Reproduce the full set of records verbatim.

|---|

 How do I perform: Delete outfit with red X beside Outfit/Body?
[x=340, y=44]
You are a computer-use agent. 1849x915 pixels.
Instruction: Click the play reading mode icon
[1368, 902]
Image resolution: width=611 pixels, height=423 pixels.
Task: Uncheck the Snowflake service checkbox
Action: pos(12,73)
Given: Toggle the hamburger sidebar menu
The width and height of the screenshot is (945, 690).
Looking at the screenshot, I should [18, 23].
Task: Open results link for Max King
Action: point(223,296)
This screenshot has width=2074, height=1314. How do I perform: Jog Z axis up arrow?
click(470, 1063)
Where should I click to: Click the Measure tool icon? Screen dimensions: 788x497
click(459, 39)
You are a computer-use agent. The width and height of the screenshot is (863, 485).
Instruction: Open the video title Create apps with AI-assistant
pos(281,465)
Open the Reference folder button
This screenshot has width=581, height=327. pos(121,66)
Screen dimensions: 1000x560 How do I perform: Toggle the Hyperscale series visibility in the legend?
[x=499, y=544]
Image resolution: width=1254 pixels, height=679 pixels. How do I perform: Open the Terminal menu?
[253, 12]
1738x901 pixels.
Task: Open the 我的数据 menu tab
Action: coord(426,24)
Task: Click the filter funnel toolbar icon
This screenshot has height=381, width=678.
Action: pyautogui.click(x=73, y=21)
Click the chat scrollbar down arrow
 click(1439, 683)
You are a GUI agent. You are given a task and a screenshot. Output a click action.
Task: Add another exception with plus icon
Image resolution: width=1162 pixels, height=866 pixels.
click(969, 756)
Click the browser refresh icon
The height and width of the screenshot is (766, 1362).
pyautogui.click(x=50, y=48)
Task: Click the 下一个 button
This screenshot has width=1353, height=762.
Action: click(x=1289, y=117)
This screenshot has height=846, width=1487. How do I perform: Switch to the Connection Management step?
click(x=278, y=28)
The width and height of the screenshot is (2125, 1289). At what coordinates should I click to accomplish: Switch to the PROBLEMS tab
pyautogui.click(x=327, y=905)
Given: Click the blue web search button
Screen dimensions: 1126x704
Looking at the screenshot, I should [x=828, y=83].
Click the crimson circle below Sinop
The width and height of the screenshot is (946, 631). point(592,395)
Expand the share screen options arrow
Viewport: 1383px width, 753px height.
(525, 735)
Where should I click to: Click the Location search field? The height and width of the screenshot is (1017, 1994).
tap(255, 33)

|---|

=== WRITTEN REPLY ===
 How do I perform: Delete outfit with red X beside Outfit/Body?
[x=340, y=44]
You are a computer-use agent. 1849x915 pixels.
Instruction: Click the play reading mode icon
[1368, 902]
Image resolution: width=611 pixels, height=423 pixels.
Task: Uncheck the Snowflake service checkbox
Action: pos(12,73)
Given: Toggle the hamburger sidebar menu
The width and height of the screenshot is (945, 690).
Looking at the screenshot, I should [18, 23].
Task: Open results link for Max King
Action: point(223,296)
This screenshot has width=2074, height=1314. How do I perform: Jog Z axis up arrow?
click(470, 1063)
Where should I click to: Click the Measure tool icon? Screen dimensions: 788x497
click(459, 39)
You are a computer-use agent. The width and height of the screenshot is (863, 485).
Instruction: Open the video title Create apps with AI-assistant
pos(281,465)
Open the Reference folder button
This screenshot has width=581, height=327. pos(121,66)
Screen dimensions: 1000x560 How do I perform: Toggle the Hyperscale series visibility in the legend?
[x=499, y=544]
Image resolution: width=1254 pixels, height=679 pixels. How do I perform: Open the Terminal menu?
[253, 12]
1738x901 pixels.
Task: Open the 我的数据 menu tab
Action: coord(426,24)
Task: Click the filter funnel toolbar icon
This screenshot has height=381, width=678.
Action: pyautogui.click(x=73, y=21)
Click the chat scrollbar down arrow
 click(1439, 683)
You are a GUI agent. You are given a task and a screenshot. Output a click action.
Task: Add another exception with plus icon
Image resolution: width=1162 pixels, height=866 pixels.
click(969, 756)
Click the browser refresh icon
The height and width of the screenshot is (766, 1362).
pyautogui.click(x=50, y=48)
Task: Click the 下一个 button
This screenshot has width=1353, height=762.
Action: click(x=1289, y=117)
This screenshot has height=846, width=1487. How do I perform: Switch to the Connection Management step?
click(x=278, y=28)
The width and height of the screenshot is (2125, 1289). At what coordinates should I click to accomplish: Switch to the PROBLEMS tab
pyautogui.click(x=327, y=905)
Given: Click the blue web search button
Screen dimensions: 1126x704
Looking at the screenshot, I should [x=828, y=83].
Click the crimson circle below Sinop
The width and height of the screenshot is (946, 631). point(592,395)
Expand the share screen options arrow
Viewport: 1383px width, 753px height.
(525, 735)
Where should I click to: Click the Location search field? The height and width of the screenshot is (1017, 1994).
tap(255, 33)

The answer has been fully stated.